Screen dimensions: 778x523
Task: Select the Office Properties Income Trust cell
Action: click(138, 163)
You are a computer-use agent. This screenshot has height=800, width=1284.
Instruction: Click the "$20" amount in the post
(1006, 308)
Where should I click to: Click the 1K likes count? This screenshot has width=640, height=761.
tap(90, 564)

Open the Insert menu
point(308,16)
=-=-=
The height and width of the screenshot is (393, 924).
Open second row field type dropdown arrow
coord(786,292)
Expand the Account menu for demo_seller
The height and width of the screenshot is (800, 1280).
=-=-=
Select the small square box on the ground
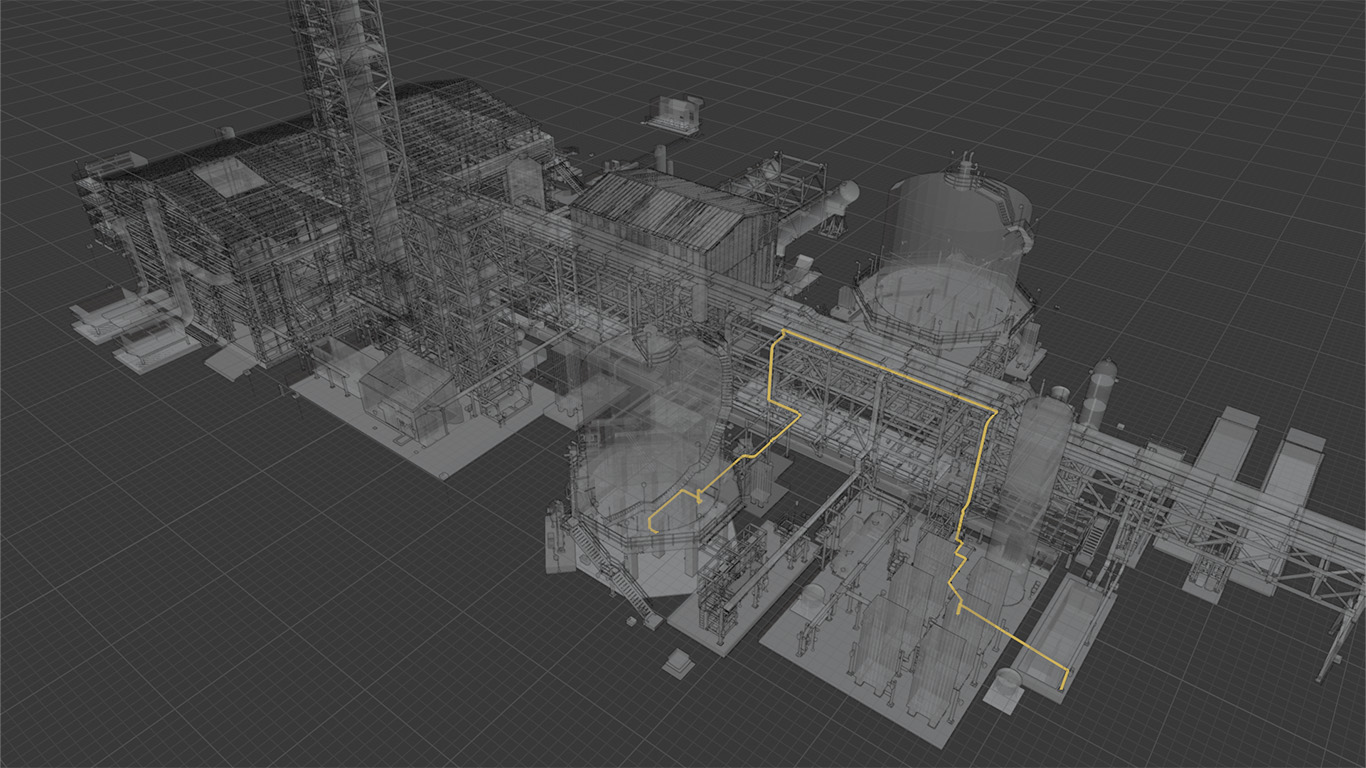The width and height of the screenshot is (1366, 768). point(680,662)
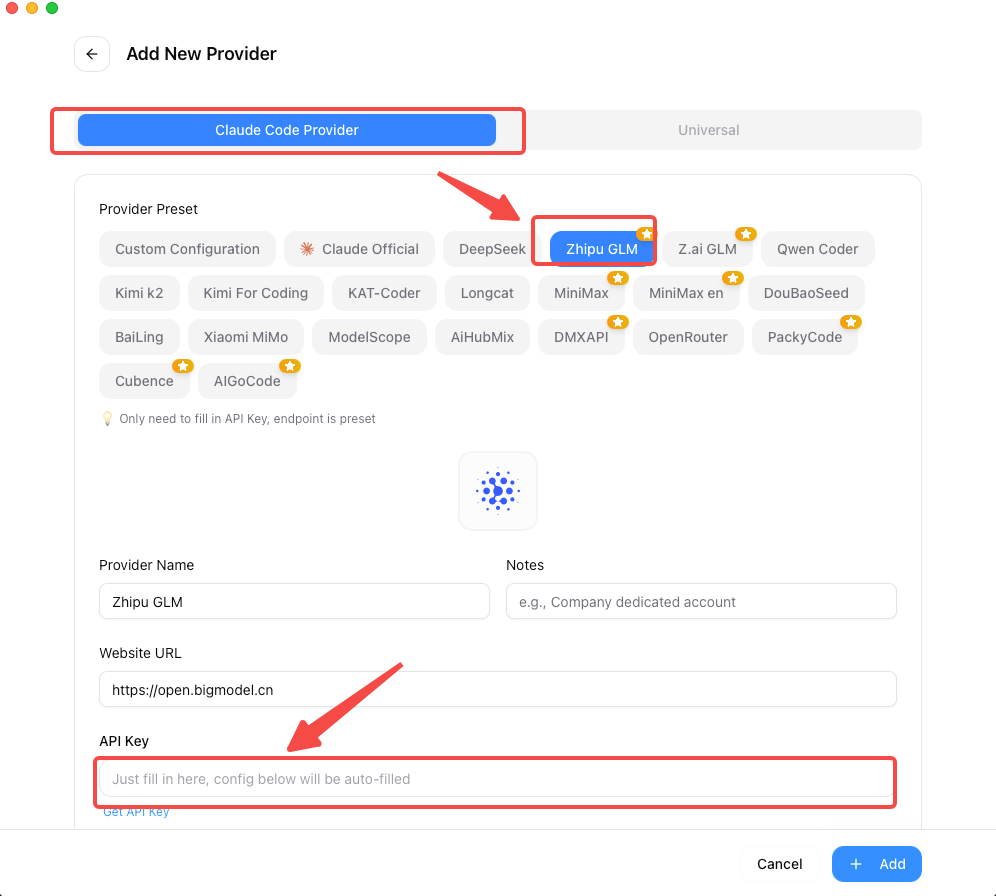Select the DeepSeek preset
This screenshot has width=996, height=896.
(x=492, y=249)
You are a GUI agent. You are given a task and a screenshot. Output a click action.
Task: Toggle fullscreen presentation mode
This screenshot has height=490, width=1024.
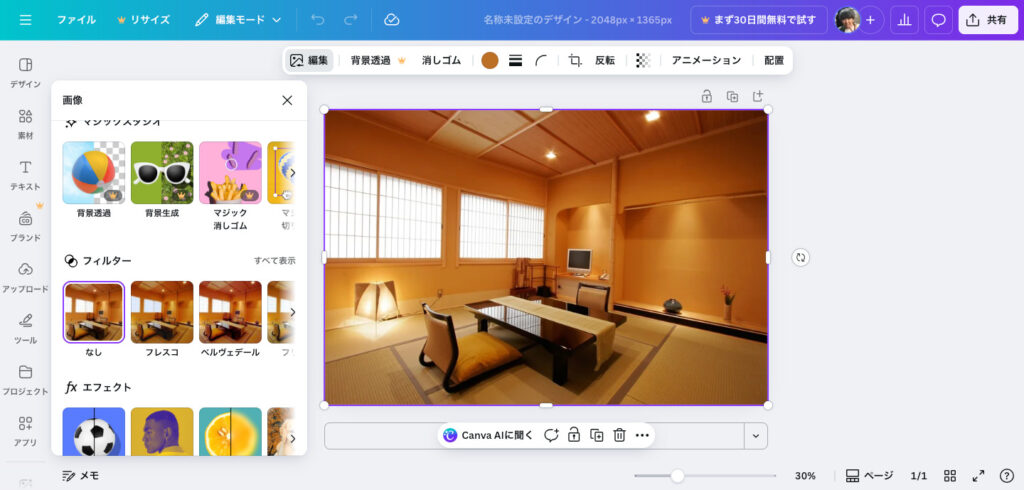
=-=-=
# AIM OF THE EXERCISE
Show the lines of the records that contain the word "agent".

# ANSWER BOX
You are a computer-use agent. This screenshot has height=800, width=1284.
You are a GUI agent. You are given a task and a screenshot. Output a click action.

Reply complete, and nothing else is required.